--- start SOURCE PASSAGE ---

If the conversion is not really, really close to verbatim copy,
rpmautospec user still needs to think about
1) Git changelog and 2) conversion rules from Git changelog to rpm changelog.
Since it is completely normal to write multiline rpm changelog entries,
not supporting them in the conversion is a major deviation.

For me, this weakness is serious enough
so that have stopped converting my packages to rpmspec
until some resolution is found.

I'd like to avoid guessing whether or not parts of the commit log body should be added to the changelog entry, that's why I thought about using the ellipsis as kind of a continuation character. What do you think about that?

All of the commit log body should be added to the changelog entry, isn't this the whole point of rpmautospec?!

Nah, the level of detail in git commit log is different from what you want in an RPM changelog.

Git commit logs often have different sections with different purposes, the subject (what was changed?), the body (why and how?), signed-off-by lines – see https://chris.beams.io/posts/git-commit/ for more info.

Today, we only use the "commit log subject" for the RPM changelog, i.e. what is changed, but we want to give people a way to exceed the limits put on subject lines by convention, i.e. only the first line of a mere 50 characters, so more detail (like fixed BZ tickets or similar) can be included.

I agree very much with @oturpe and @eclipseo above… I'd go even further and say that current behaviour is borked from both sides: both too much and too little is included in the generated changelog.

As mentioned, trimming everything after the first line doesn't make any sense. The first line is not special. No special syntax is necessary to specify that the body should be included: just include the whole thing please until I say otherwise.

Example from my package (with manual changelog):

* Mon Mar 22 2021 Zbigniew Jędrzejewski-Szmek <zbyszek@in.waw.pl> - 248~rc4-3
- Fix hang when processing timers during DST switch in Europe/Dublin timezone (#1941335)
- Fix returning combined IPv4/IPv6 responses from systemd-resolved cache (#1940715)
  (But note that the disablement of caching added previously is
  retained until we can do more testing.)
- Minor fix to interface naming by udev
- Fix for systemd-repart --size

I expect that I can commit this as

Version 248~rc4-3

- Fix hang when processing timers during DST switch in Europe/Dublin timezone (#1941335)
- Fix returning combined IPv4/IPv6 responses from systemd-resolved cache (#1940715)
  (But note that the disablement of caching added previously is
  retained until we can do more testing.)
- Minor fix to interface naming by udev
- Fix for systemd-repart --size

and get a autogenerated changelog entry that looks pretty close to the manual one.

Git commit logs often have different sections with different purposes, the subject (what was changed?), the body (why and how?), signed-off-by lines

That's partially true, but there is no distinction that the body is not relevant for users. Sometimes it might not be, but as the example above shows, there is no reason to assume that.

Signed-off-by lines are completely unnecessary in Fedora, because all contributions require agreement when the FAS account is created, so all contributions are implicitly licensed. I know that there are people who like to insert those, but it serves no purpose. But anyway, please just filter those lines out of the autogenerated changelog. (I'd also filter out any lines matching /\(cherry picked from [a-f0-9]+\)/.)

OTOH, we need commits that are NOT included in the changelog. (For example, if I commit 'Cleanup whitespace in the spec file' I really really don't want users to see this). So I think it should be possible to annotate commits or parts of commits for filtering out of the changelog.

--- end SOURCE PASSAGE ---
--- start EXERCISE DATA ---

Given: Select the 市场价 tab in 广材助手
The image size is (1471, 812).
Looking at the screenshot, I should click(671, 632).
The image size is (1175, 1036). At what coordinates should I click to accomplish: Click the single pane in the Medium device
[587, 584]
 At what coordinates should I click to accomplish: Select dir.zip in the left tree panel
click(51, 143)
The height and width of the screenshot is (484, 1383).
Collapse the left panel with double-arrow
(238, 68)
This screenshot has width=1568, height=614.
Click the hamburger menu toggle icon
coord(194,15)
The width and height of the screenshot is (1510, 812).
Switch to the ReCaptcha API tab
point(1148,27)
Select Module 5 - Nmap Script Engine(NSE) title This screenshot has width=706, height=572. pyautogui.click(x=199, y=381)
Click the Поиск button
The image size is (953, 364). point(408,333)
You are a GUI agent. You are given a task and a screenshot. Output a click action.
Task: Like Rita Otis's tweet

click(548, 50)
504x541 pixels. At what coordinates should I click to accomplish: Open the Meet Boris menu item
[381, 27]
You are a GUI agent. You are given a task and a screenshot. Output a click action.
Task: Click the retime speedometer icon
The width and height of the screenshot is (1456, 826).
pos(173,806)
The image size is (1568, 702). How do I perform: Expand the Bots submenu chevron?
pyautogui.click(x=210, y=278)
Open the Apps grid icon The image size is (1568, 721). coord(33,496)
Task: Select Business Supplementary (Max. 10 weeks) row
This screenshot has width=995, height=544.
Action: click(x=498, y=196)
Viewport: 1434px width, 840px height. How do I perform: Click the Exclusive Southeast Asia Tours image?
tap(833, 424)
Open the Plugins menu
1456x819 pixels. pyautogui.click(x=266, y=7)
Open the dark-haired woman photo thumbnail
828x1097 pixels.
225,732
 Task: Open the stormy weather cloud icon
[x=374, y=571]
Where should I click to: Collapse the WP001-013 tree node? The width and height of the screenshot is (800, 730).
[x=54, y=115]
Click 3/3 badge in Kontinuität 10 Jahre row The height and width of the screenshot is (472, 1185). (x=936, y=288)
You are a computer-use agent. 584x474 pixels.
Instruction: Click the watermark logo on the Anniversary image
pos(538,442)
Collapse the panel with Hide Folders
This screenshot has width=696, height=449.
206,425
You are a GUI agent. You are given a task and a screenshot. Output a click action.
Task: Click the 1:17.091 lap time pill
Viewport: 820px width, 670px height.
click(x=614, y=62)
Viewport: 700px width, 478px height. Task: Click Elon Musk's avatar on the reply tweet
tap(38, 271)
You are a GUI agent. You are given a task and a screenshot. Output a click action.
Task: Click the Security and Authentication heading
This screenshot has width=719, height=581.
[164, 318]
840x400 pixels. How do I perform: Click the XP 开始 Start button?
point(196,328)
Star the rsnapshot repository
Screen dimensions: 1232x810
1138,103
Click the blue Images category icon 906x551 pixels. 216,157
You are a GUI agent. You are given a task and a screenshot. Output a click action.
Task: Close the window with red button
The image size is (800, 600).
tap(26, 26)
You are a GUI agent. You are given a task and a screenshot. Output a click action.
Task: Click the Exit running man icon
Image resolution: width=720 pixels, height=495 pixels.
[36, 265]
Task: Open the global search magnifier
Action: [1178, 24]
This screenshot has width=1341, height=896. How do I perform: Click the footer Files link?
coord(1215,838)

--- end EXERCISE DATA ---

◆ GIVEN EXERCISE 1: In the rpmautospec discussion, which part of the Git commit log is used today for the RPM changelog?
◆ GIVEN EXERCISE 2: Please copy the dataset rows word for word, starting at the line that contains "The height and width of the screenshot is (484, 1383)." and ending at the line that contains "Action: click(x=498, y=196)".

◆ CORRECT RESULT 1: Only the commit log subject, meaning what was changed, is used.

◆ CORRECT RESULT 2:
The height and width of the screenshot is (484, 1383).
Collapse the left panel with double-arrow
(238, 68)
This screenshot has width=1568, height=614.
Click the hamburger menu toggle icon
coord(194,15)
The width and height of the screenshot is (1510, 812).
Switch to the ReCaptcha API tab
point(1148,27)
Select Module 5 - Nmap Script Engine(NSE) title This screenshot has width=706, height=572. pyautogui.click(x=199, y=381)
Click the Поиск button
The image size is (953, 364). point(408,333)
You are a GUI agent. You are given a task and a screenshot. Output a click action.
Task: Like Rita Otis's tweet

click(548, 50)
504x541 pixels. At what coordinates should I click to accomplish: Open the Meet Boris menu item
[381, 27]
You are a GUI agent. You are given a task and a screenshot. Output a click action.
Task: Click the retime speedometer icon
The width and height of the screenshot is (1456, 826).
pos(173,806)
The image size is (1568, 702). How do I perform: Expand the Bots submenu chevron?
pyautogui.click(x=210, y=278)
Open the Apps grid icon The image size is (1568, 721). coord(33,496)
Task: Select Business Supplementary (Max. 10 weeks) row
This screenshot has width=995, height=544.
Action: click(x=498, y=196)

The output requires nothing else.